◆ Work instructions:
Starting at the line that has "Cookie Policy (255, 2520)" and stopping after the line that has "Finals Comarcals (744, 1377)", write every line in that span out again. Shift each coordinate by adding 129 to both numbers in every pair, and leave everything else unchanged.
● ● ● ●
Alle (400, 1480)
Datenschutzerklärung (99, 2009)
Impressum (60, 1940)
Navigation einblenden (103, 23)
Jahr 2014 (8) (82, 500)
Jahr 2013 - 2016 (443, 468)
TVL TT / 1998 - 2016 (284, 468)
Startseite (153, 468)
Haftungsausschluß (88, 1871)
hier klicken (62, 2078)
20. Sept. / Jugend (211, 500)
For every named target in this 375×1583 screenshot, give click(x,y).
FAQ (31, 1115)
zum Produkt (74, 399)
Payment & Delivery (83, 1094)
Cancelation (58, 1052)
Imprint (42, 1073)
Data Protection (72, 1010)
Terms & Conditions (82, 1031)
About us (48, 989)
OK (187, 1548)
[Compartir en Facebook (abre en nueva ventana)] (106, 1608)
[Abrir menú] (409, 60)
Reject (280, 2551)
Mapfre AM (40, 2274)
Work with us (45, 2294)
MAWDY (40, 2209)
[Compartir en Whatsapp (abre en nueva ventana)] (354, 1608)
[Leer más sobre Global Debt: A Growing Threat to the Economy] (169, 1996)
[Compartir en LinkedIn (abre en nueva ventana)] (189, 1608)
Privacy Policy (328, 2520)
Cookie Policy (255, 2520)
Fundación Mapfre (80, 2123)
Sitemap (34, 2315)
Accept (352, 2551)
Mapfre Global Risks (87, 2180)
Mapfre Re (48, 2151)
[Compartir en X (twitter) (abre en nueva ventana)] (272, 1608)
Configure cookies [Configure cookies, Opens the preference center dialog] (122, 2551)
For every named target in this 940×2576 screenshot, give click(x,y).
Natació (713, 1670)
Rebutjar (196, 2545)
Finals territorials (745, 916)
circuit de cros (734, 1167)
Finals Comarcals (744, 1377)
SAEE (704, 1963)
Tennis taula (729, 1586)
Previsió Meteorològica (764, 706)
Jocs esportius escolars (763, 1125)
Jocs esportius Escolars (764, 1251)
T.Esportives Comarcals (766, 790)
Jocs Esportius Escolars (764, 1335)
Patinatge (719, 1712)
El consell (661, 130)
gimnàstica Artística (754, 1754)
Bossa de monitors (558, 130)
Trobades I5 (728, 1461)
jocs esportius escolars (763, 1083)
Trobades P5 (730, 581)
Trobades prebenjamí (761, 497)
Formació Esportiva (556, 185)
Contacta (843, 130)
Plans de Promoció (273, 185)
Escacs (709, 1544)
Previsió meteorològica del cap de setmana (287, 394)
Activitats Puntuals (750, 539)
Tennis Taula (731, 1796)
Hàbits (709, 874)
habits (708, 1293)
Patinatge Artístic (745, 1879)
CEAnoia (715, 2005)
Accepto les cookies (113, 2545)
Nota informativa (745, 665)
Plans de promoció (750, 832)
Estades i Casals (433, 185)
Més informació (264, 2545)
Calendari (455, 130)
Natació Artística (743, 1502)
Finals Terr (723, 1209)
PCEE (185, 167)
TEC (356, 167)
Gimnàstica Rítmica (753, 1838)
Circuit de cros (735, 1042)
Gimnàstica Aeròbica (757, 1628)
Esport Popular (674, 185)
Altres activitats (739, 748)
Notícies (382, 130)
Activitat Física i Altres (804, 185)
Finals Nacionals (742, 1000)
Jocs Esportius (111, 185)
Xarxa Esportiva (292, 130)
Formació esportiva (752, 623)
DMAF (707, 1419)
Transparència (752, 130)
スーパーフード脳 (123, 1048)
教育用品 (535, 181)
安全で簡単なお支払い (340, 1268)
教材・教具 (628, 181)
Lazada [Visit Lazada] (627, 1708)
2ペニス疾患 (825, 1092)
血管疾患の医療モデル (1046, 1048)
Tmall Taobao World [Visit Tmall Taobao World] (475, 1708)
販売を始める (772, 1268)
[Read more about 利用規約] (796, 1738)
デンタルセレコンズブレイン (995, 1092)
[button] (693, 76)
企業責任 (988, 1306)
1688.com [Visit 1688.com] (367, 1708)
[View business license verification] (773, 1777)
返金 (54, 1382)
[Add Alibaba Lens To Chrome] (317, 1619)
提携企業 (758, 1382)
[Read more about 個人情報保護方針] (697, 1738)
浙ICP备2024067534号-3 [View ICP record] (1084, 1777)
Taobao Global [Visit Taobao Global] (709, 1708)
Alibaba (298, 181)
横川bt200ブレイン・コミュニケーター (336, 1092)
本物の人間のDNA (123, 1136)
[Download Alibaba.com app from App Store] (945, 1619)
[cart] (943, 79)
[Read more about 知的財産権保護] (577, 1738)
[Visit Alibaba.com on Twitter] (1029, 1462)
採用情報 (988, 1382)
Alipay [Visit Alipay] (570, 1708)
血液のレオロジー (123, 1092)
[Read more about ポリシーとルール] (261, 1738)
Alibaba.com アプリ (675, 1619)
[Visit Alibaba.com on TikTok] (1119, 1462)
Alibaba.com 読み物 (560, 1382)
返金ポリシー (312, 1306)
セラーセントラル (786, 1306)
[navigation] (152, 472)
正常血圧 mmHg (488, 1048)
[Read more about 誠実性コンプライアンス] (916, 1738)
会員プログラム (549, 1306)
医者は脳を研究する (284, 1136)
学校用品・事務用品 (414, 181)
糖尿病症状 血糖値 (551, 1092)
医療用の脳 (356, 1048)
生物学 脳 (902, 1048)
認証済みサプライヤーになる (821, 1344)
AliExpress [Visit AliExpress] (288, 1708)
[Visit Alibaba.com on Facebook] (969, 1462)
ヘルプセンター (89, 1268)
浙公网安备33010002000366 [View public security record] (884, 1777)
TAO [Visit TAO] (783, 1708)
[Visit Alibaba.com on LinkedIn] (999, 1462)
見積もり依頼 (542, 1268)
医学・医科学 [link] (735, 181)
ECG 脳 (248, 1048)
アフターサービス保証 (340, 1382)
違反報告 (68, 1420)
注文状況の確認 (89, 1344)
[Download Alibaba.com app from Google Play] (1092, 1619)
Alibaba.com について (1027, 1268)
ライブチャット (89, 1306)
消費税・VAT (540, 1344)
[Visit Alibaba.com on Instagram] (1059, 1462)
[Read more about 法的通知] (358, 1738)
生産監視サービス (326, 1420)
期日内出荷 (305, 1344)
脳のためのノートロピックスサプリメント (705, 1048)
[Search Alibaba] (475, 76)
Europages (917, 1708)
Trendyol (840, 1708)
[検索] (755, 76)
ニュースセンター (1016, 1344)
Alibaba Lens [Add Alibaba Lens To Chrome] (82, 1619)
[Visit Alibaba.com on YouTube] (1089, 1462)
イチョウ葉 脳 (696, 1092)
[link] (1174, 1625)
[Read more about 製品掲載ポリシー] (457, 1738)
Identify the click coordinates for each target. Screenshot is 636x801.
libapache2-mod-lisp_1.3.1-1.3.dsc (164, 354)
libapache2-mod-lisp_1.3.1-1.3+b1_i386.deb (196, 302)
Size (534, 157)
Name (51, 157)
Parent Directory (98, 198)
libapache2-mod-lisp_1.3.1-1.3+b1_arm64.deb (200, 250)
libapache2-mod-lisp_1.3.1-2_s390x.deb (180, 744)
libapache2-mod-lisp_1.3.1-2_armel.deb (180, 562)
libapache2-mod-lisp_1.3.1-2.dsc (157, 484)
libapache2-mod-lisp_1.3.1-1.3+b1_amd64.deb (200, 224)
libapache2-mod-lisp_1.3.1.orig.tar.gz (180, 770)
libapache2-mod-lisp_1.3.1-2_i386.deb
● ● ● ●
◆ Task answer:
Cookie Policy (384, 2649)
Fundación Mapfre (209, 2252)
Sitemap (163, 2444)
Accept (481, 2680)
Mapfre Global Risks (216, 2309)
Mapfre Re (177, 2280)
[Compartir en X (twitter) (abre en nueva ventana)] (401, 1737)
Configure cookies [Configure cookies, Opens the preference center dialog] (251, 2680)
For every named target in this 940×2576 screenshot, give click(x,y).
Natació (842, 1799)
Rebutjar (325, 2674)
Finals territorials (874, 1045)
circuit de cros (863, 1296)
Finals Comarcals (873, 1506)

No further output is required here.